Pfarrhaus zu Lüethorst.

Sonntag d. 12. März 1854.


Liebe Henriette.

Das Schicksal hat es nun einmal so gewollt, daß ich zu dieser Sonntagsfrühe in Schlafrock und Pantoffeln so wie auch ungewaschen und ungekämmt mit meinem ersten Brieflein vor Dir erscheinen muß. Leider ist die Veranlaßung dazu keine erfreuliche, da ich Dir die Frage vorlegen muß: »Haben die Großeltern Justus Brief vom 24. Januar mit Einschluß von 10 fl. erhalten oder nicht?« – Wenn ich diese Frage an Dich richte, so hat das seinen besonderen Grund, denn ich glaube nicht, daß ich im Herzen einer Schwester das Mitgefühl für den Bruder vergebens zu suchen brauche.

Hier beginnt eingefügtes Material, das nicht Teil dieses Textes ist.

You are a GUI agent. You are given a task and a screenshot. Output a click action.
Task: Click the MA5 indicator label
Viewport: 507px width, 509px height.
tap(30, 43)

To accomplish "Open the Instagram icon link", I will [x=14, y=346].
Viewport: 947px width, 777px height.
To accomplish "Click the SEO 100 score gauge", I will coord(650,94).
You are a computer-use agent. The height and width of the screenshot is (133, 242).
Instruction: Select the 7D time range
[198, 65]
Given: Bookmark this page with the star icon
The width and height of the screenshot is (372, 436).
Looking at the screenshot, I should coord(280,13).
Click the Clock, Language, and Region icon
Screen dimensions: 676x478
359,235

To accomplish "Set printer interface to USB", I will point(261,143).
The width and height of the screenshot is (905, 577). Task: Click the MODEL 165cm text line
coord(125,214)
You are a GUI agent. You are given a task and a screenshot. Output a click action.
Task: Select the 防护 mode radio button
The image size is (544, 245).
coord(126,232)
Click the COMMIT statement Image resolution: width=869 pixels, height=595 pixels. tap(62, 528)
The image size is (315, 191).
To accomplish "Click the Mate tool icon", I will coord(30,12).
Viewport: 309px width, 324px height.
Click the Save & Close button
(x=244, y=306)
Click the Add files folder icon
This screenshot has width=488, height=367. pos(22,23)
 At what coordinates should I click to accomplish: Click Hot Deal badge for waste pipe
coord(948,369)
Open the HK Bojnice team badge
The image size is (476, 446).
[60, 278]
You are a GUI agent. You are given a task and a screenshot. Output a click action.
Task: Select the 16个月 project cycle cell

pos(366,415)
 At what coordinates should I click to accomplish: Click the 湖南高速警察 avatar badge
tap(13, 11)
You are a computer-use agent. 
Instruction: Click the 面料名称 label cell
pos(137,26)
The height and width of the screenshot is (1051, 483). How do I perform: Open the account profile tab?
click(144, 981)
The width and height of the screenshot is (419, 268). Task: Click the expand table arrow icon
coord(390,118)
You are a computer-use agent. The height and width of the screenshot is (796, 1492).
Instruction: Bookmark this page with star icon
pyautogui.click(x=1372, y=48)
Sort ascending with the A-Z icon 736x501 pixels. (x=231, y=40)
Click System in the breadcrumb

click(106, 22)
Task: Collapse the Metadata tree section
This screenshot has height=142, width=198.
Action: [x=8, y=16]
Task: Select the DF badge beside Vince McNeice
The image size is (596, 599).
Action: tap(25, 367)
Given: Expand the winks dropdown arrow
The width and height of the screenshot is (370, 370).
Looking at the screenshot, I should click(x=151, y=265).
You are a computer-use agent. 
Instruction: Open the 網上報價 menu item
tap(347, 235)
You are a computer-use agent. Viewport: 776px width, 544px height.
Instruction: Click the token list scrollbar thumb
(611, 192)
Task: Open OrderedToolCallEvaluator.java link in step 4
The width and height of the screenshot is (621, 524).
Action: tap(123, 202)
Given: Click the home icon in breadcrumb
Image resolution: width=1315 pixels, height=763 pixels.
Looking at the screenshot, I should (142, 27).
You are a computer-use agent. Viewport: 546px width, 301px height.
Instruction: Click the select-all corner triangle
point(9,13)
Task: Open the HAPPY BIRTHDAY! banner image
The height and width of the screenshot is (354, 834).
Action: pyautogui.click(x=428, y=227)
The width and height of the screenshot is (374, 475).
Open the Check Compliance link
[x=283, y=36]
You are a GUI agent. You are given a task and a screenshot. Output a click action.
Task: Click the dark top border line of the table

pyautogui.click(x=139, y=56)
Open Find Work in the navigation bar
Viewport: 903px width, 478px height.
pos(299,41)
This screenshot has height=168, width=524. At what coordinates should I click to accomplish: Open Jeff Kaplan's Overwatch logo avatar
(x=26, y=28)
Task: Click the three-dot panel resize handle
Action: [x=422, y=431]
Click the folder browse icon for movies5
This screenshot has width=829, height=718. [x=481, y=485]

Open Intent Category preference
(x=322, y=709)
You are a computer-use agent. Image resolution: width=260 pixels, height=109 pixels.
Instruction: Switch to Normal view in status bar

Ich setze voraus, daß Du seinen Kummer in seinem ganzen Umfange begreifen wirst, wenn Du Dich in seine Lage versetzt: Nach Jahren des Kampfes mit sich selbst tritt er endlich mit vollem überfließendem Herzen zu Deinen Eltern und wird ironisch mit der Antwort eines Schreibers zurückgewiesen, ohne irgend ein einziges Begleitschreiben seiner Familie. Ich will es Dir nicht zum Vorwurf machen, liebe Henriette, aber gekränkt hast auch Du Justus durch Dein Schweigen. Nur dadurch kannst Du es wieder gut machen, daß Du sofort an ihn schreibst. Wo nicht, so gieb mir wenigstens auf jene Frage umgehende Antwort. Bis zum Mitwoch Abend wird mich Dein Brief noch hier in Lüethorst erreichen, dann aber reise ich nach Wiedensahl ab, wo ich Dich auf einige Zeit zu sehen hoffe.

Der Postbote wartet. Bitte, schreibe an Justus od. mich.

Dein treuer Vetter

Wilh. Busch.

Quelle:
Busch, Wilhelm: Sämtliche Briefe. Band I: Briefe 1841 bis 1892, Hannover 1968, S. 6.